Jazmin Petrantonio’s field hockey journey began when she was only five years old. Living in Argentina, she grew up in a family that has a heavy background in sports. Her dad, a former basketball player, is a basketball coach. Her older sister played sports and Petrantonio often followed her to practices to soak in the atmosphere.
Petrantonio has been playing field hockey for most of her life. However, she had no connection to the United States until one fateful day led her to where she currently is: Shippensburg University.
“I originally didn’t choose to come to Shippensburg — it wasn’t even in my plans to come to America to study,” Petrantonio said. “My first idea was to go to Europe and play field hockey there.”
However, her plans changed when she met Tara Zollinger, the head coach of Shippensburg University’s field hockey team. Zollinger was in Argentina scouting in an attempt to recruit student athletes to play at Shippensburg.
“I was watching a showcase and saw Jazmin play at that showcase,” Zollinger said. “And from there I was able to contact her and recruit her to come here [Shippensburg].”
Petrantonio accepted Zollinger’s offer. There was only one concern: She did not know where Shippensburg, or even Pennsylvania, was on a map.
Her only experience in the United States was going to Disney World a few times as a child. Making the adjustment to both the college life as well as living in the United States was daunting.
“It was very hard for me being surrounded by my family every single day,” Petrantonio said. “My mom is a housewife, so she is always at home. It was hard to do the transition of being at home with my mom and my sisters every day to being not by myself, but being independent and doing things in the past I haven’t done by myself.”
However, she did not let her struggles affect her on the field. Zollinger commended Petrantonio’s adjustment to living in the United States and playing field hockey for Shippensburg.
“If she did, it wasn’t too evident,” Zollinger said when asked if Petrantonio struggled to adjust. “From day one, she really embraced our culture and assimilated into the United States’ style of competitiveness and play as well as the whole college atmosphere. She really did a great job of assimilating and stayed true to herself but also, as a first-year student, would ask questions when she didn’t quite understand things.”
On the field, Petrantonio became a good distributor for the Raiders as she tried to fit in with the other players on the team. That season, the Raiders had a strong group of seniors who helped Petrantonio adjust to the United States and become the person and player she is today.
As a freshman, Petrantonio finished with 12 goals and a team-leading 12 assists. She was the third or fourth option for the Raiders in their penalty corner attacks.
She began to grow more as a scorer in each of the next two seasons. She exploded for 28 goals and six assists as a sophomore while helping the Raiders capture their second consecutive NCAA Division II National Championship.
Her role in the team’s penalty corner strategy grew throughout her sophomore season. She went from being the third or fourth option to being the first option. Zollinger credits two things for Petrantonio’s scoring explosion in 2018 and 2019: the combination of stepping up to fill the void left by the graduation of the team’s core players, and the increased role in penalty corners.

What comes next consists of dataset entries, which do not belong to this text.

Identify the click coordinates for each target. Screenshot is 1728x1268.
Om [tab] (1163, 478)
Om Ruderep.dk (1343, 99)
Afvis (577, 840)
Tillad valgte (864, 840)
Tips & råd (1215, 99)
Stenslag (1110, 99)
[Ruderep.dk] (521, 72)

“It was a combination of personnel change, in her first year we had different people playing up front that she connected with in a different way, and her role on the attack penalty corners,” Zollinger said. “She’s our main corner hitter now, whereas her first year she was the second or third one we would go to. I think that has been what’s exploded her scoring. And each year she’s getting better and better — she’s improving her own game.”

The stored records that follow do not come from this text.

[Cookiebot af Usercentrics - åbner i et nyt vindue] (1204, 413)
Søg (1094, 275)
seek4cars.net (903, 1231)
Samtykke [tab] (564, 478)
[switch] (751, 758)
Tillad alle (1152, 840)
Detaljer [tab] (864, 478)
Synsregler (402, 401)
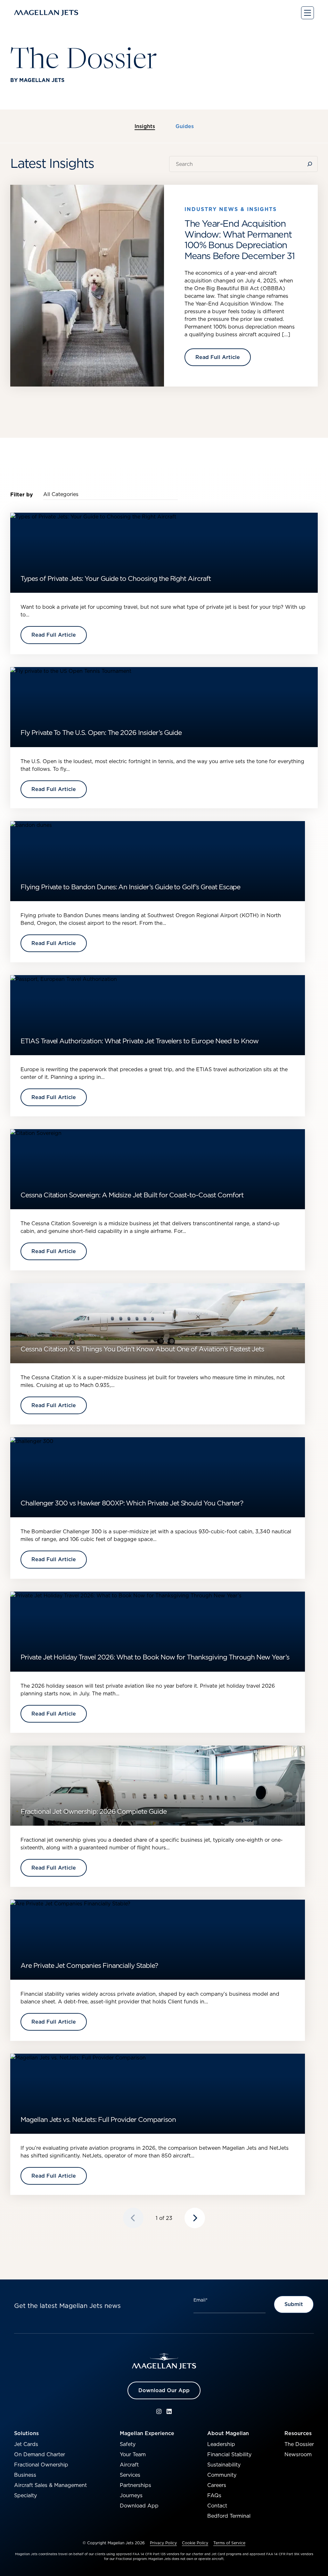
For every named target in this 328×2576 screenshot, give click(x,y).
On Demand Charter (39, 2454)
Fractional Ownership (41, 2464)
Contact (217, 2505)
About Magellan (228, 2433)
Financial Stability (229, 2454)
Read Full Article (217, 357)
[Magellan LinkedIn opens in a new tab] (169, 2411)
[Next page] (194, 2218)
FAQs (214, 2495)
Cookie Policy (195, 2543)
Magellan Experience (147, 2433)
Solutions (26, 2433)
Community (221, 2474)
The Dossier (299, 2444)
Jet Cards (26, 2444)
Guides (185, 126)
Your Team (133, 2454)
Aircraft (129, 2464)
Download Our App (164, 2390)
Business (25, 2474)
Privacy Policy (163, 2543)
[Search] (311, 164)
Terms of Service (229, 2543)
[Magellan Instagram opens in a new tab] (158, 2411)
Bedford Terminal (228, 2515)
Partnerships (135, 2485)
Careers (216, 2485)
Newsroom (298, 2454)
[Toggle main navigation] (307, 12)
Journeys (131, 2495)
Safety (127, 2444)
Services (130, 2474)
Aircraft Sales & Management (50, 2485)
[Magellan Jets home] (164, 2361)
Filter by (21, 494)
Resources (298, 2433)
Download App (139, 2505)
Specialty (25, 2495)
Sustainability (224, 2464)
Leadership (221, 2444)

Her explosion as a sophomore earned her a slew of awards, including the Longstreth/NFHCA National Player of the Year.
Teams made some adjustments to combat Petrantonio’s attacking style of play this season. As a result, her role on penalty corners has gone from being the “hitter” to being more of a passer and distributor.
“Our penalty corners are very similar to a power play, it’s seven people against four,” Petrantonio said. “My freshman year I was surrounded by an amazing group of players and I was just there supporting. Right now, I’m just more of a passer and distributor of those plays; I’m sometimes the hitter. Because coming to my third year and having such a season my sophomore year, some teams adjusted to it and now we have to find a way around.”
She got off to a slower start this season, but both she and the rest of the Raiders have made the necessary adjustments and now find themselves hosting a game in the Pennsylvania State Athletic Conference (PSAC) tournament on Tuesday. She finished the regular season with 29 goals and eight assists, both of which lead the team.
Petrantonio has built quite the field hockey resume at Shippensburg, and she still has one more year left. However, her post-collegiate plans do not include playing field hockey.
She is majoring in international management and wants to pursue a career in sports management in Argentina.
Whatever the case, she knows she will always have a place in history at SU as a member of two (and counting) national championship teams.